Recently, naming a garden on Tipu Sultan in Mumbai sparked a controversy.

Key Points

  • Brief Profile:
    • Born in November 1750, Tipu Sultan was Haidar Ali’s son and a great warrior, also known as the Tiger of Mysore.
    • He was a well educated man fluent in Arabic, Persian, Kanarese and Urdu.
    • Mysore had grown in strength under the leadership of powerful rulers like Haidar Ali (ruled from 1761 to 1782) and his famous son Tipu Sultan (ruled from 1782 to 1799).
      • Tipu introduced a number of administrative innovations during his rule, including his coinage, a new Mauludi lunisolar calendar, and a new land revenue system which initiated the growth of Mysore silk industry.
    • Embracing western military methods like artillery and rockets alongside traditional Indian weapons including war elephants, he ensured his forces could overwhelm his Indian rivals and match the British armies sent against him.
  • Maintenance of Armed Forces:
    • He organised his army on the European model with Persian words of command.
      • Though he took the help of the French officers to train his soldiers, he never allowed them (French) to develop into a pressure group.
    • He was well aware of the importance of a naval force.
      • In 1796, he set up a Board of Admiralty and planned for a fleet of 22 battleships and 20 large frigates.
      • He established three dockyards at Mangalore, Wajedabad and Molidabad.
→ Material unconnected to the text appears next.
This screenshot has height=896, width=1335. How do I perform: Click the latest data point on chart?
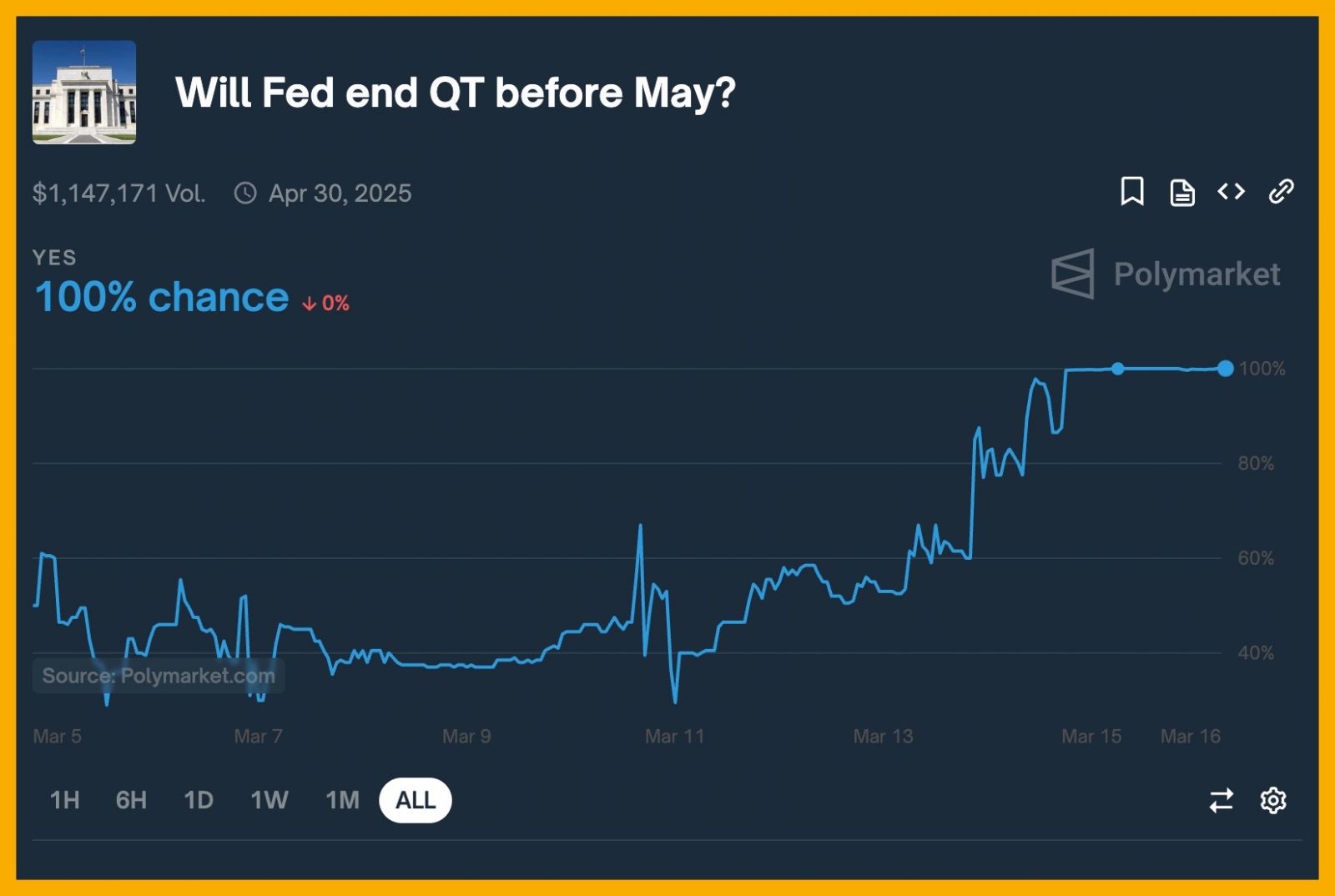[x=1225, y=369]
However, his plans did not fructify.
  • Fought Against Marathas:
    • In 1767, Tipu commanded a corps of cavalry against the Marathas in the Carnatic (Karnataka) region of western India, and he fought against the Marathas on several occasions between 1775 and 1779.
  • Role in Anglo-Mysore Wars:
    • British saw Haidar and Tipu as ambitious, arrogant and dangerous – rulers who had to be controlled and crushed.
    • Four wars were fought with Mysore (1767-69, 1780-84, 1790-92 and 1799).
      • 1767-69: Treaty of Madras.
      • 1780-84: Treaty of Mangalore.
      • 1790-92: Treaty of Seringapatam.
      • 1799: Subsidiary Alliance.
    • Only in the last – the Battle of Seringapatam – did the Company ultimately win a victory. Tipu Sultan was killed defending his capital Seringapatam.
    • Mysore was placed under the former ruling dynasty of the Wodeyars and a subsidiary alliance was imposed on the state.
  • Other Related Points:
    • He was also a patron of science and technology and is credited as the ‘pioneer of rocket technology’ in India.
      • He wrote a military manual (Fathul Mujahidin) explaining the operation of rockets.
    • Tipu was a great lover of democracy and a great diplomat who gave his support to the French soldiers at Seringapatam in setting up a Jacobin Club in 1797.
      • Tipu himself became a member of the Jacobin Club and allowed himself to be called Citizen Tipu.
      • He planted the Tree of Liberty at Seringapatam.

Subsidiary Alliance

  • In 1798, it was introduced by Wellesley in India, the ruler of the allying Indian state was compelled to pay a subsidy for the maintenance of British army in return for getting protection from the British against their enemies.
  • Those native princes or rulers who would enter into the Subsidiary Alliance were not free to declare war against any other power or enter into negotiations without the con­sent of the British.
  • The Subsidiary Alliance was a policy of non-interference in the internal affairs of the allied state, but this was a promise seldom kept by the British.
  • The payment of the arbitrarily-fixed and artificially-bloated subsidy invariably disrupted the economy of the state and impoverished its people.
  • On the other hand, the British could now maintain a large army at the cost of the Indian states.
    • They controlled the defence and foreign relations of the protected ally, and had a powerful force stationed at the very heart of his lands.
  • Lord Wellesley signed his first Subsidiary Treaty with the Nizam of Hyderabad in 1798.
  • The Nawab of Avadh was forced to sign a Subsidiary Treaty in 1801.
  • Peshwa Baji Rao II (Maratha) signed the Subsidiary Treaty at Bassein in 1802.